DESCRIPTION OF THE TASK:
Reproduce every item below line for line, without altering a single character.

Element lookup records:
::::::::

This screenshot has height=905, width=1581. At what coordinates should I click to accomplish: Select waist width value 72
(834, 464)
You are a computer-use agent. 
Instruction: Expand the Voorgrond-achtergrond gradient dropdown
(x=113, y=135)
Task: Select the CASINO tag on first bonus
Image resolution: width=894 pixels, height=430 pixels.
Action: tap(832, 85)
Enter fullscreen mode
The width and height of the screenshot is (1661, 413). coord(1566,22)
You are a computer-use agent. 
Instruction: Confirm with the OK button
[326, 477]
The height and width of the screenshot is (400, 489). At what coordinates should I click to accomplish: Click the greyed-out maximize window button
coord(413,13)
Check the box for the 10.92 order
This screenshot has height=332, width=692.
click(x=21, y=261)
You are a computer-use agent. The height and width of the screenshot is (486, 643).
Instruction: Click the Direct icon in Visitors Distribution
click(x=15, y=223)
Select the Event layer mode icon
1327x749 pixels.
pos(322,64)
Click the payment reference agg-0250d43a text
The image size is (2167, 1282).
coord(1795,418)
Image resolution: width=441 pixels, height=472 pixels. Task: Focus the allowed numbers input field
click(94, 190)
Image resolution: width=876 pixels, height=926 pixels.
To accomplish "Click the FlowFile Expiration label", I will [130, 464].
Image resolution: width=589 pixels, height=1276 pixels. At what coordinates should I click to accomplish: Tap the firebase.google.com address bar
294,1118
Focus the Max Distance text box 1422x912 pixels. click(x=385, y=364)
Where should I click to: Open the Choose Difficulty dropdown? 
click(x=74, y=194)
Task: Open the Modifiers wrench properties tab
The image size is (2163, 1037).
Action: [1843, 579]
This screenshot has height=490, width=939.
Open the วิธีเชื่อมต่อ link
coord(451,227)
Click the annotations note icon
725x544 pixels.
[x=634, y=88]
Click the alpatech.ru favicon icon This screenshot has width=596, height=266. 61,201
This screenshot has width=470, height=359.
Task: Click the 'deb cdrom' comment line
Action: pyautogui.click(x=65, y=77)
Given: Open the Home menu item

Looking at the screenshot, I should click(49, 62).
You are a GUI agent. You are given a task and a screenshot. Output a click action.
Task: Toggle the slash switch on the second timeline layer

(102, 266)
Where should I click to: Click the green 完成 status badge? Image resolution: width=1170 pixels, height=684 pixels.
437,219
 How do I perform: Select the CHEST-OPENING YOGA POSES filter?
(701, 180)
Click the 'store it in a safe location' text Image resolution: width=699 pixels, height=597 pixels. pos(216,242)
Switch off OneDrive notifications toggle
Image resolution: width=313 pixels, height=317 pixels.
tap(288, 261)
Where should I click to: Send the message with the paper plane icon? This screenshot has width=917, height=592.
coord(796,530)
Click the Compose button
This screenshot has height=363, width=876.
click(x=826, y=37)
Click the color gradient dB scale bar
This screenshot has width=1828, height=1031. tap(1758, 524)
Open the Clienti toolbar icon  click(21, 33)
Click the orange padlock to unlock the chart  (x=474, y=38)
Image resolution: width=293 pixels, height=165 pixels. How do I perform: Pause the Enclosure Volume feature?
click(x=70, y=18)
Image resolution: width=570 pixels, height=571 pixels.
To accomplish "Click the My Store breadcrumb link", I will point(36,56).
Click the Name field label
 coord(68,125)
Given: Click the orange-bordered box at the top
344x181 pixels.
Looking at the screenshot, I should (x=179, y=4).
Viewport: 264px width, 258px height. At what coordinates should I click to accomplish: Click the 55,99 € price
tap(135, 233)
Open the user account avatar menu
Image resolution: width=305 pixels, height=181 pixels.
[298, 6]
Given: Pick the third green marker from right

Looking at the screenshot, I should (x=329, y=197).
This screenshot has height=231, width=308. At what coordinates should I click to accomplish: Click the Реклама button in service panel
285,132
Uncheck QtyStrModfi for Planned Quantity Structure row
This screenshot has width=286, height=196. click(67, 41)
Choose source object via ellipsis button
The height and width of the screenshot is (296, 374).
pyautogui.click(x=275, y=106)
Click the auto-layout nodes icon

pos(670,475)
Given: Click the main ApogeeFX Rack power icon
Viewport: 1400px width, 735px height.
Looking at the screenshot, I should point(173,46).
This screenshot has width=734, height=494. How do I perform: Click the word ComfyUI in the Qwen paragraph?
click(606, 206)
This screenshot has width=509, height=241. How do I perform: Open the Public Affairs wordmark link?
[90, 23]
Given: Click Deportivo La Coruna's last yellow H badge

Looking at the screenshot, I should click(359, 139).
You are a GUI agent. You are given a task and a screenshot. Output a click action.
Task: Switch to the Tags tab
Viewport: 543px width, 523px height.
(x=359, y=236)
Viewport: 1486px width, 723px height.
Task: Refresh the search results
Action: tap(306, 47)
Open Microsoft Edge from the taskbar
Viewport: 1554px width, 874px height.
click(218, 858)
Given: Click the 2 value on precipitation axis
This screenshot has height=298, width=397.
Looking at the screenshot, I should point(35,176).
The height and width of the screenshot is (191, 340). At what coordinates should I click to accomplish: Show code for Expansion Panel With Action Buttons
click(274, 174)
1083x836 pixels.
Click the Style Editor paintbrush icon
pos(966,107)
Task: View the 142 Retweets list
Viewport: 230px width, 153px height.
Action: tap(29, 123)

::::::::

PROBLEM SOLUTION:
This screenshot has height=905, width=1581. At what coordinates should I click to accomplish: Select waist width value 72
(834, 464)
You are a computer-use agent. 
Instruction: Expand the Voorgrond-achtergrond gradient dropdown
(x=113, y=135)
Task: Select the CASINO tag on first bonus
Image resolution: width=894 pixels, height=430 pixels.
Action: tap(832, 85)
Enter fullscreen mode
The width and height of the screenshot is (1661, 413). coord(1566,22)
You are a computer-use agent. 
Instruction: Confirm with the OK button
[326, 477]
The height and width of the screenshot is (400, 489). At what coordinates should I click to accomplish: Click the greyed-out maximize window button
coord(413,13)
Check the box for the 10.92 order
This screenshot has height=332, width=692.
click(x=21, y=261)
You are a computer-use agent. The height and width of the screenshot is (486, 643).
Instruction: Click the Direct icon in Visitors Distribution
click(x=15, y=223)
Select the Event layer mode icon
1327x749 pixels.
pos(322,64)
Click the payment reference agg-0250d43a text
The image size is (2167, 1282).
coord(1795,418)
Image resolution: width=441 pixels, height=472 pixels. Task: Focus the allowed numbers input field
click(94, 190)
Image resolution: width=876 pixels, height=926 pixels.
To accomplish "Click the FlowFile Expiration label", I will [130, 464].
Image resolution: width=589 pixels, height=1276 pixels. At what coordinates should I click to accomplish: Tap the firebase.google.com address bar
294,1118
Focus the Max Distance text box 1422x912 pixels. click(x=385, y=364)
Where should I click to: Open the Choose Difficulty dropdown? 
click(x=74, y=194)
Task: Open the Modifiers wrench properties tab
The image size is (2163, 1037).
Action: [1843, 579]
This screenshot has height=490, width=939.
Open the วิธีเชื่อมต่อ link
coord(451,227)
Click the annotations note icon
725x544 pixels.
[x=634, y=88]
Click the alpatech.ru favicon icon This screenshot has width=596, height=266. 61,201
This screenshot has width=470, height=359.
Task: Click the 'deb cdrom' comment line
Action: pyautogui.click(x=65, y=77)
Given: Open the Home menu item

Looking at the screenshot, I should click(49, 62).
You are a GUI agent. You are given a task and a screenshot. Output a click action.
Task: Toggle the slash switch on the second timeline layer

(102, 266)
Where should I click to: Click the green 完成 status badge? Image resolution: width=1170 pixels, height=684 pixels.
437,219
 How do I perform: Select the CHEST-OPENING YOGA POSES filter?
(701, 180)
Click the 'store it in a safe location' text Image resolution: width=699 pixels, height=597 pixels. pos(216,242)
Switch off OneDrive notifications toggle
Image resolution: width=313 pixels, height=317 pixels.
tap(288, 261)
Where should I click to: Send the message with the paper plane icon? This screenshot has width=917, height=592.
coord(796,530)
Click the Compose button
This screenshot has height=363, width=876.
click(x=826, y=37)
Click the color gradient dB scale bar
This screenshot has width=1828, height=1031. tap(1758, 524)
Open the Clienti toolbar icon  click(21, 33)
Click the orange padlock to unlock the chart  (x=474, y=38)
Image resolution: width=293 pixels, height=165 pixels. How do I perform: Pause the Enclosure Volume feature?
click(x=70, y=18)
Image resolution: width=570 pixels, height=571 pixels.
To accomplish "Click the My Store breadcrumb link", I will point(36,56).
Click the Name field label
 coord(68,125)
Given: Click the orange-bordered box at the top
344x181 pixels.
Looking at the screenshot, I should (x=179, y=4).
Viewport: 264px width, 258px height. At what coordinates should I click to accomplish: Click the 55,99 € price
tap(135, 233)
Open the user account avatar menu
Image resolution: width=305 pixels, height=181 pixels.
[298, 6]
Given: Pick the third green marker from right

Looking at the screenshot, I should (x=329, y=197).
This screenshot has height=231, width=308. At what coordinates should I click to accomplish: Click the Реклама button in service panel
285,132
Uncheck QtyStrModfi for Planned Quantity Structure row
This screenshot has width=286, height=196. click(67, 41)
Choose source object via ellipsis button
The height and width of the screenshot is (296, 374).
pyautogui.click(x=275, y=106)
Click the auto-layout nodes icon

pos(670,475)
Given: Click the main ApogeeFX Rack power icon
Viewport: 1400px width, 735px height.
Looking at the screenshot, I should point(173,46).
This screenshot has width=734, height=494. How do I perform: Click the word ComfyUI in the Qwen paragraph?
click(606, 206)
This screenshot has width=509, height=241. How do I perform: Open the Public Affairs wordmark link?
[90, 23]
Given: Click Deportivo La Coruna's last yellow H badge

Looking at the screenshot, I should click(359, 139).
You are a GUI agent. You are given a task and a screenshot. Output a click action.
Task: Switch to the Tags tab
Viewport: 543px width, 523px height.
(x=359, y=236)
Viewport: 1486px width, 723px height.
Task: Refresh the search results
Action: tap(306, 47)
Open Microsoft Edge from the taskbar
Viewport: 1554px width, 874px height.
click(218, 858)
Given: Click the 2 value on precipitation axis
This screenshot has height=298, width=397.
Looking at the screenshot, I should point(35,176).
The height and width of the screenshot is (191, 340). At what coordinates should I click to accomplish: Show code for Expansion Panel With Action Buttons
click(274, 174)
1083x836 pixels.
Click the Style Editor paintbrush icon
pos(966,107)
Task: View the 142 Retweets list
Viewport: 230px width, 153px height.
Action: tap(29, 123)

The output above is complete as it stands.